Os Grandes Desenhistas Começam a Brilhar

Ziraldo Alves Pinto desponta, no Rio de Janeiro, como o grande desenhista de humor da
época. Seu personagem, o “Pererê”, com temas altamente nacionais, é um sucesso absoluto. É a
“Primavera do Brasil”. Em São Paulo, é Mauricio de Souza quem desponta, com “Bidu e
Franjinha” e, logo depois, “Mônica e Cebolinha”. No gênero adulto, proliferam as histórias de
terror e mistério, quando Luiz Saidenberg nos brinda com uma obra prima, “O Gato Preto”,
adaptação de conto de Edgar Allan Poe. Nesse período, que seria brutalmente truncado pelo
golpe de 1º de abril de 1964, brilham ainda inúmeros valores, como Acácio Alves Pinto
(“Eugênio, o Gênio”, 1959 – Capitão Z), Antonio Vaz (“Mirinho”, 1964 – Anjinho) Álvaro Moya
(“Zumbi”, 1955 – Ed. Maravilhosa, e “MacBeth”, 1959 – Ed. Outubro), Ari Moreira (“O Soldado
Tambor”, 1963 – Anjinho), Carlos Estevão (“Dr. Macarra”, 1962 – O Cruzeiro), Diamantino Silva
(“Simão Brasil”, 1952 – Última Hora, e “Flávio, o Corsário”, 1953 – Ed. Júpiter), Edmundo
Rodrigues (“Jerônimo”, 1959 – Rio Gráfica), Flávio Colin (“O Anjo”, 1961 – Rio Gráfica, “Sepé
Tiaraiu”, 1963 – Coop. Porto Alegre, “O Vigilante Rodoviário”, 1963 – Ed. Outubro), Getúlio
Delphin (“Capitão 7”, 1959 – Ed. Outubro, “Jet Jackson”, 1960 – Ed. Outubro, e “Aba Larga”,
1963 – Coop. Porto Alegre), Gil Brandão (“Raça e Coragem”, 1960 – Sesinho), Gil Coimbra, (“O
Tigre da Abolição”, 1957 – Ed. Maravilhosa), Gutemberg Monteiro (“O Sonho das Esmeraldas”,
1955 – Ed. Maravilhosa, e a Retirada da Laguna, 1956 – Ed. Maravilhosa), Henrique Souza
Filho/Henfil (“Os 2 Fradinhos”, 1964 – Alterosa), Ivan Wasth Rodrigues (“Histórias do Brasil”,
1962 – Ebal, Ivan Saidenberg (“Histórias Macabras”, 1960/64 – Ed. Outubro e La Selva), Jarbas
(“Cão e Gato”, 1958 – Sesinho), Jayme Fonseca (“Espadinha”, 1963 – Anjinho, “Pingo, o
Repórter”, 1963 – Anjinho, e “Lamparina” – Anjinho), Jayme Cortez (“Dick Peter”, 1952 –
Bentivegna, “Sérgio Amazonas”, 1953 – Idem, e “Contos de Terror”, 1960 – Ed. Outubro), José
Del Bó (“Gatinha Paulista”, 1963 – Última Hora, e “Colorado”, 1963 – Ed. Outubro), José
Geraldo (“Charlie Chan”, 1952 – O Cruzeiro, e “Os Meus Balões”, 1955 – Ed. Maravilhosa), José
Lanzellotti (“Raimundo, o Cangaceiro” – 1953 – Bentivegna). Joselito (“Martim Pescador”, 1958
– Sesinho), Juarez Odilon (“Cavaleiro Negro”, 1963 – Rio Gráfica), Luiz Saidenberg (“O
Bandeirante”, 1963 – B. Lessa Produções, e “Histórias de Terror”, 1960/63 – Ed. Outubro),
Manoel Victor Filho (“Capitão Tarumã”, 1963 – B. Lessa Produções) e outros.

▶ _Dados registrados_:
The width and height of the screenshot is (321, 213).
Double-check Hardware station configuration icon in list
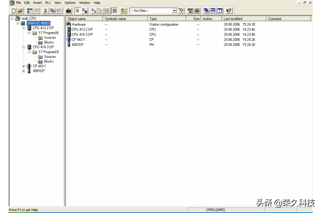[x=69, y=24]

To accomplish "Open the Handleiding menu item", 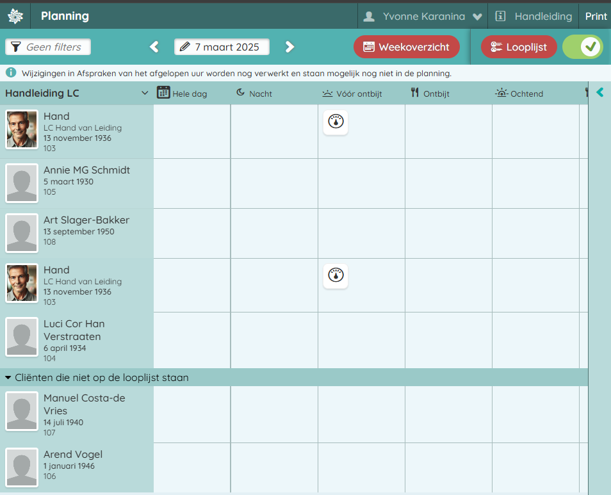I will [534, 17].
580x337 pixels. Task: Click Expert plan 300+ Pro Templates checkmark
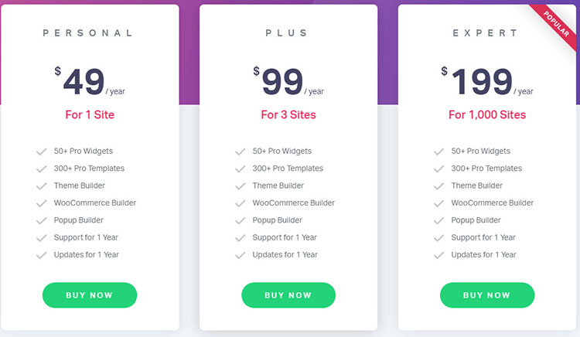439,169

▶ _Objetivo_: Escreva a continuação do texto sobre os desenhistas brasileiros de quadrinhos, começando logo após a última frase.

▶ _Resposta_:
Parte VII – 28/9/1980

Num clima de euforia, os artistas brasileiros criaram histórias nacionais com muito humor no
período em que Jânio Quadros governou. Para os cartunistas, o “homem da vassoura” era um
prato cheio e sua figura exótica prestava-se a todo tipo de charges. Súbito, sem explicações
Jânio renunciou à Presidência da República, a 25 de agosto de 1961, deixando o Brasil inteiro
perplexo. Militares direitistas, uma vez mais, tentam tomar o poder e impedir a posse de João
Goulart, vice-presidente de Jânio, que estava em visita à China. Surge a “Campanha da
Legalidade”, no Rio Grande do Sul, liderada por Leonel Brizola, cunhado de Goulart, e o vice
toma posse sob o regime do parlamentarismo.

O Período de Goulart e o Brasil Agitado


Quem melhor retratou o período do parlamentarismo, no qual o presidente governava mas
não mandava, foi Augusto Bandeira, numa charge publicada no Correio da Manhã (10/7/1962)
prevendo o fim desse regime. João Belchior Marques Goulart (Jango) aparece vestido à gaúcha
e fazendo um churrasco com o parlamentarismo. Um plebiscito pôs fim a esse regime, seis
meses depois. Assumindo plenos poderes presidenciais, Jango levou a Nação a um de seus
períodos mais agitados: falava-se na nacionalização de empresas estrangeiras, surge uma lei
contra a remessa de lucros para o exterior e um movimento pela legalização do PCB (Partido
Comunista Brasileiro).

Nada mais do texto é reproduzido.